La beauté m'assassine est un roman chatoyant que nous avons lu en duo, la voix de l'une pour l'écoute de l'autre, avec un grand plaisir malgré parfois quelques égarements liés aux nombreux parallèles entre songe et réalité, présent et futur.
Florentine est une jeune fille passionnée par la couleur, qu'elle découvre très tôt à travers un livre d'heures confié au curé et à sa soeur qui l'on recueillie dans leur presbytère normand. Seule, Florentine découvre un univers dans ce livre, elle va y plonger, cherchant à interpréter les signes dans les lames du Tarot enseignée par la soeur du curé. Elle sait que sa vie doit basculer.
" Elle a ouvert une page et lentement regardé, jusqu'à épuisement, sans songer à passer à l'autre page, les tons, tous les tons de ciels, de prairies, de manteaux, de robes, d'auréoles, de lettres en écrin d'or, papillotant devant ses yeux comme des irisations, de bulles qui n'auraient pas éclaté à l'air. […]
Les personnages et les décors sont là, imaginés par les peintres. […] Et puis, […]c'est elle qui donne vie au livre. Elle s'aperçoit que c'est elle, et à faire ce constat, elle se fige. Hypnotisée, elle sent le flot des couleurs. […] Elle sait, elle apprend que le monde est VOIR. Voir est sa voie et peut-être davantage, elle doit poursuivre, mais comment ? "
La décision du curé de solliciter un de ses oncles en mal d'enfant pour adopter la jeune fille va bouleverser sa vie. Voilà cette enfant solitaire et sauvage plongée au coeur du Paris des années 1830. Son oncle et sa tante tiennent le Lampas Bleu, un magasin de tissus destinés à la confection des plus belles toilettes. Florentine apprend, observe, s'imprègne et s'intéresse, elle s'abreuve par le regard et parvient à s'immiscer chez un peintre, gloire naissante, maître de la couleur et de la provocation : Eugène Delacroix, qui vient de se voir attribuer par Thiers le décor du Salon du Roi au Palais Bourbon (1833).
" La peinture de Le Brun est belle, mais c'est du décor. Je n'en veux pas. Je veux une impulsion qui traverse l'espace. Un mouvement qui fouille l'âme, qui inquiète... De là naîtra l'émotion. "
Ce roman foisonne de descriptions des toiles de Delacroix et nous évoluons de fait au coeur des oeuvre du maître, La Mort de Sardanapale ou encore Les femmes d'Alger dans leur appartement sont très présentes jusqu'à prendre vie.

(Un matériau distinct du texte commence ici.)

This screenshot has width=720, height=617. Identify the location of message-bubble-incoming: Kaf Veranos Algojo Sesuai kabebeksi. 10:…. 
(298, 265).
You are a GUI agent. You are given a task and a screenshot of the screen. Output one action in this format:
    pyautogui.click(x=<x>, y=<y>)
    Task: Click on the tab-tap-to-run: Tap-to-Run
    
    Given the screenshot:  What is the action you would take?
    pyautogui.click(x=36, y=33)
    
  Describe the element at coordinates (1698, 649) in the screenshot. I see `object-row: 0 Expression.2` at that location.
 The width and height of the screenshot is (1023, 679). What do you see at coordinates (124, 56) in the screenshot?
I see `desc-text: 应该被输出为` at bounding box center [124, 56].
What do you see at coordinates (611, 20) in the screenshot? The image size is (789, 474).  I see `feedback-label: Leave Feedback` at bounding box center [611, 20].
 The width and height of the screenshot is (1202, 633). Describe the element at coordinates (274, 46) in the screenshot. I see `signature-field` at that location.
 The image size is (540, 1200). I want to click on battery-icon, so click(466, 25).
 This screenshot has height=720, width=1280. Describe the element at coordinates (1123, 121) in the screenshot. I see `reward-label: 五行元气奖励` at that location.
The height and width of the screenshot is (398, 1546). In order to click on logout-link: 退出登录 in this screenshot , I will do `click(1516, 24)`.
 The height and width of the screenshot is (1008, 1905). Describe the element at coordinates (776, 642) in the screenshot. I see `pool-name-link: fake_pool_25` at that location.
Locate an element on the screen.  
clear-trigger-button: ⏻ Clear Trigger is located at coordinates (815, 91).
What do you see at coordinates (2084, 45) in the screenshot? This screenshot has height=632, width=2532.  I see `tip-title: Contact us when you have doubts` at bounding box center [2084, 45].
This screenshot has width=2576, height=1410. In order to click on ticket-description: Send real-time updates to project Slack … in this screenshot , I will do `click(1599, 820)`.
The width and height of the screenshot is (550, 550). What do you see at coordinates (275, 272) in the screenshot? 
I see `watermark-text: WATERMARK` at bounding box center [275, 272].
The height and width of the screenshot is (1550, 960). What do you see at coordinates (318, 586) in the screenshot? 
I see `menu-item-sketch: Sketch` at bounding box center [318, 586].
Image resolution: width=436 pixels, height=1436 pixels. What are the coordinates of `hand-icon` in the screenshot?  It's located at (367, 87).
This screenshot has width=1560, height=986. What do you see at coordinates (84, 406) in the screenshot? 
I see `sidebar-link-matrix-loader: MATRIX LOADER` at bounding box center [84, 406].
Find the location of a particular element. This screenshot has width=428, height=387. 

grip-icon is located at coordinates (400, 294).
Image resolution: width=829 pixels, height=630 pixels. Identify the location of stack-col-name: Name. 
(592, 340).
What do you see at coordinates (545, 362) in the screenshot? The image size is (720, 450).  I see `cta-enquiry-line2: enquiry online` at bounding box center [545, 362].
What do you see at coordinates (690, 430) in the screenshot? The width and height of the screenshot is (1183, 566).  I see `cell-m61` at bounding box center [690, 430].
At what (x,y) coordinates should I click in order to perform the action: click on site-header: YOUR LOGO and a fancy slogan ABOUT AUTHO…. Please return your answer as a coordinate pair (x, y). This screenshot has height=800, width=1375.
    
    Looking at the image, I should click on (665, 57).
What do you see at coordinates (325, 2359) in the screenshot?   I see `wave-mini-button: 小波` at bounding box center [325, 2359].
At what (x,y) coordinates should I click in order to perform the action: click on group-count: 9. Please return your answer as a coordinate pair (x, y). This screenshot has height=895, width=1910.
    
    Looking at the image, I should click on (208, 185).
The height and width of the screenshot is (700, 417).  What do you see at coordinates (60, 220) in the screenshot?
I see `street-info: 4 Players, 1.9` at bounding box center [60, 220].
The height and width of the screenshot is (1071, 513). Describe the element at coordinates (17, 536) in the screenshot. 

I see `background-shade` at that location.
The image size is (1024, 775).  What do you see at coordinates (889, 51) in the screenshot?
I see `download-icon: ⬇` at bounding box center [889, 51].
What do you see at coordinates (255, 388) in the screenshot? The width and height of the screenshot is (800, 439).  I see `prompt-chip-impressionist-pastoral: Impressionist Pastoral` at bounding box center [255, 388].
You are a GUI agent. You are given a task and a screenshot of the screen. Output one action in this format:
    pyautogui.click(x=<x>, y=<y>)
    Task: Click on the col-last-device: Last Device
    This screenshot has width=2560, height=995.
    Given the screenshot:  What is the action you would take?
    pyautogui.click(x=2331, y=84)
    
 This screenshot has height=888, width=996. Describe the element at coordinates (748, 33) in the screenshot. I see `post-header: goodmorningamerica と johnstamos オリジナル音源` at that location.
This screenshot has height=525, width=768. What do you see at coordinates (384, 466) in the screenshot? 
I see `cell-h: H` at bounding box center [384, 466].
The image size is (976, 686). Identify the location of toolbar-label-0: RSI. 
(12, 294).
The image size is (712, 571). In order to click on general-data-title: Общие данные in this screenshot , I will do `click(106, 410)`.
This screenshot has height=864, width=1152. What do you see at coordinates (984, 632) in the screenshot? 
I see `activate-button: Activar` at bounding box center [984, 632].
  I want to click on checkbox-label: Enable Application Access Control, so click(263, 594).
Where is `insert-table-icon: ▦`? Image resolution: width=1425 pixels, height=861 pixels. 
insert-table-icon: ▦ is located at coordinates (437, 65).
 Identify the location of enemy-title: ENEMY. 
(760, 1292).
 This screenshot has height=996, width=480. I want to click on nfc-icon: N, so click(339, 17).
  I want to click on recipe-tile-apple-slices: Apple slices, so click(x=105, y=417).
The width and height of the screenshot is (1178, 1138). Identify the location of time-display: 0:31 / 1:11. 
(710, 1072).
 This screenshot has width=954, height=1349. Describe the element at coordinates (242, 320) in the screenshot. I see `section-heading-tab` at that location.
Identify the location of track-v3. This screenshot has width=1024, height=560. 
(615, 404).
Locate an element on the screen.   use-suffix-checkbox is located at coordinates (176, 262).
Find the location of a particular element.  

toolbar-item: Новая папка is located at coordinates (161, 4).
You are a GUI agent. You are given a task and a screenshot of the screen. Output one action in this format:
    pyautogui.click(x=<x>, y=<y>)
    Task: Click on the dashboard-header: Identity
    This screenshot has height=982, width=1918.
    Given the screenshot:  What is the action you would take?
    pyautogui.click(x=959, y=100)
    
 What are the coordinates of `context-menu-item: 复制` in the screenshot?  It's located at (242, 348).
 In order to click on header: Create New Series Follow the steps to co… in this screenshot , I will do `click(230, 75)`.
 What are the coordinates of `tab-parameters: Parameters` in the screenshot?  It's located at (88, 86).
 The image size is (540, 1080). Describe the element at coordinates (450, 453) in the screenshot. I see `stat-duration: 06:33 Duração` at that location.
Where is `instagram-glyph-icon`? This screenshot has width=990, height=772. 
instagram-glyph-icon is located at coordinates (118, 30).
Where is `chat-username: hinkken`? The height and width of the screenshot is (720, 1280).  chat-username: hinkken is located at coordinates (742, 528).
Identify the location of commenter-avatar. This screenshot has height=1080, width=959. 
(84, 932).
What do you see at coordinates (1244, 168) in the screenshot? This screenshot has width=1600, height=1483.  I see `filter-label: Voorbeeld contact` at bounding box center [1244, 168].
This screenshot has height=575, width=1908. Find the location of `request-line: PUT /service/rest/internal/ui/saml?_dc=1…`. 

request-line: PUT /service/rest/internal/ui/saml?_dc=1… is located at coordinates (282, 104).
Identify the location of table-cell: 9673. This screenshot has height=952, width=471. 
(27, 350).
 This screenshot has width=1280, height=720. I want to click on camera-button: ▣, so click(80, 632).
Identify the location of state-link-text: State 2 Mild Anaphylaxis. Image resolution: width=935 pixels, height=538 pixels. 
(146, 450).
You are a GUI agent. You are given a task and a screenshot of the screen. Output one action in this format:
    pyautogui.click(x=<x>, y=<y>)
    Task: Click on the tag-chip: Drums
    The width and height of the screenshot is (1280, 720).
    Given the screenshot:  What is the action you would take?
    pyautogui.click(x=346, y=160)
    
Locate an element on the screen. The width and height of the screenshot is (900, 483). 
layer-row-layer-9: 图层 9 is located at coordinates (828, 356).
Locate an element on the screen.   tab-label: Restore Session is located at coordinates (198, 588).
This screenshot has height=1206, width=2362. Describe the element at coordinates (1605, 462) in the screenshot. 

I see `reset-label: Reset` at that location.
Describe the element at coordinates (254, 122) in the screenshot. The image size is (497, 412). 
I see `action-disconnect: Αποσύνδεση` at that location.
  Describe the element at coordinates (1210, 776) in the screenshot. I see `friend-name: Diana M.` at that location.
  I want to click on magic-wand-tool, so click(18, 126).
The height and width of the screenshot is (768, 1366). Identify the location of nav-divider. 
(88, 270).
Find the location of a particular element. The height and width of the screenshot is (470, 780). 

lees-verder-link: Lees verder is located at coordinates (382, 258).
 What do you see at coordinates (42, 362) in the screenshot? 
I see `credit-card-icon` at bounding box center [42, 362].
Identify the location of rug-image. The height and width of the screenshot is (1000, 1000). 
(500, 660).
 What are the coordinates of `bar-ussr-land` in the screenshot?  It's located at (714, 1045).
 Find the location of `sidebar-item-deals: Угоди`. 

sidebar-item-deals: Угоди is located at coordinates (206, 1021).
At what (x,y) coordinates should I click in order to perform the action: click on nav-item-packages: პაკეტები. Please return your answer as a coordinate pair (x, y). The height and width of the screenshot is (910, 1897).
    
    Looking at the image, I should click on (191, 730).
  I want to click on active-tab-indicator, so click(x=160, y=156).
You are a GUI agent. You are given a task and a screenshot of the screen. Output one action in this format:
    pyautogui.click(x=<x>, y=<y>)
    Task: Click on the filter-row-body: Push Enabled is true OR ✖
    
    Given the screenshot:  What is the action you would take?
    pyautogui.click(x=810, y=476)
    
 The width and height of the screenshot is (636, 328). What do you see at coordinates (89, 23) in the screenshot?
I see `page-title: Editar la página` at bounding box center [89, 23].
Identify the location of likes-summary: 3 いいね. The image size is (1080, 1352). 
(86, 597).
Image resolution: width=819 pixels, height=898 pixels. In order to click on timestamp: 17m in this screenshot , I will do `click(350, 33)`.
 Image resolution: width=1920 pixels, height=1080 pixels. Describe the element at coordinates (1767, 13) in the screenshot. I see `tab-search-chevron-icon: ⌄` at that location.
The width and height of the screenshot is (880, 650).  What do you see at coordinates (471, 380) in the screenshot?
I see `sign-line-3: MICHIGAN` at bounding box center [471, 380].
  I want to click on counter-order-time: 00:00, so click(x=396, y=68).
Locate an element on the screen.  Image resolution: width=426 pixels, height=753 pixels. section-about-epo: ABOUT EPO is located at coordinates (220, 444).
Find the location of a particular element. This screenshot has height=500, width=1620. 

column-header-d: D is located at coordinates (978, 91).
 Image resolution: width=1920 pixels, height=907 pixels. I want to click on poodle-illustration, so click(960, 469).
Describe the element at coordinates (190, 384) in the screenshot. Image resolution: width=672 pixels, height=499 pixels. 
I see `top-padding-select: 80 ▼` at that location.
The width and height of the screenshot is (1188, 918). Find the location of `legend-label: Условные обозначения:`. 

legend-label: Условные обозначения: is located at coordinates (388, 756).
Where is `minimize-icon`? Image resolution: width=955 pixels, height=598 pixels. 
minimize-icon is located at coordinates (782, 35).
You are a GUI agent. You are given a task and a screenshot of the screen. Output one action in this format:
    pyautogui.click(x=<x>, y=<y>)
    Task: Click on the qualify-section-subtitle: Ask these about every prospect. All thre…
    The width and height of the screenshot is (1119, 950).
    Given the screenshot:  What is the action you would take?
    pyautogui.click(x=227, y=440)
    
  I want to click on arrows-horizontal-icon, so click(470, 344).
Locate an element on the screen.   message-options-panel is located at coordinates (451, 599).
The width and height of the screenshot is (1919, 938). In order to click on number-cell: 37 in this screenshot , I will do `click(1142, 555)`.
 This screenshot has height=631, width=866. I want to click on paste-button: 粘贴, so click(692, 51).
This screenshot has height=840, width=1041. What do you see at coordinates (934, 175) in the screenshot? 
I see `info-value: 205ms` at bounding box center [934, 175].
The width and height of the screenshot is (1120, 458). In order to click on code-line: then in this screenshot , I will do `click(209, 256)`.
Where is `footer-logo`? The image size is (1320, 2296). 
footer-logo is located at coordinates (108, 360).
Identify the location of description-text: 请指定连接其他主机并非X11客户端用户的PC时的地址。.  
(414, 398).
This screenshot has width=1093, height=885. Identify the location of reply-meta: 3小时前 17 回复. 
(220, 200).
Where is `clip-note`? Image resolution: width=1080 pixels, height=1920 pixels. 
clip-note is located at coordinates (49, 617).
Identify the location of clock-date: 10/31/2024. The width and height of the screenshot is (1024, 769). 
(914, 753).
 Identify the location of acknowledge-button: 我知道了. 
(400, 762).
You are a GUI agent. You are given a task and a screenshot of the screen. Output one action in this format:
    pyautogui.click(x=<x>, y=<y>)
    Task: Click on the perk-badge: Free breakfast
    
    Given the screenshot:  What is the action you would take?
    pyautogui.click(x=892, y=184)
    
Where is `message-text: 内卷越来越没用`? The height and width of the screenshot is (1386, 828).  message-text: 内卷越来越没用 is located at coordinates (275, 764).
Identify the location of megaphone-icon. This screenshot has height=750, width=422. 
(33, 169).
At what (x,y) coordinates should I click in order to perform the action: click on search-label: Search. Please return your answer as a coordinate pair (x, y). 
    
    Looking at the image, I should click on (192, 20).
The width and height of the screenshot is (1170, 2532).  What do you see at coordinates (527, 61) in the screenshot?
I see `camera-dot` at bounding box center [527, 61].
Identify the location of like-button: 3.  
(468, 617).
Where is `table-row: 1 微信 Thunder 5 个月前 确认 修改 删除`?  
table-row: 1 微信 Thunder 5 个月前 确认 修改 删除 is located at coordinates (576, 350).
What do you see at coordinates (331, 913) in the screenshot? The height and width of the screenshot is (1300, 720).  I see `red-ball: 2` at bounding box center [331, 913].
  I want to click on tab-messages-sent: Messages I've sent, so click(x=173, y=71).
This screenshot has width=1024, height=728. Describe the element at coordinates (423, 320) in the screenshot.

" Cet Orient-là n'était pas celui d'Ingres, c'était celui de ses terres profondes. Et comme il en est en amour quand, au premier effleurement, le corps de l'un reconnaît le corps de l'autre, l'Orient du voyage s'était ajusté à celui-là. "
S'il arrive de se perdre dans les retours en arrière ou les rêves de Florentine, dans l'évocation des prédictions des cartes ou tout simplement dans un Paris boueux et violent, ce roman n'en est pas moins un très agréable divertissement.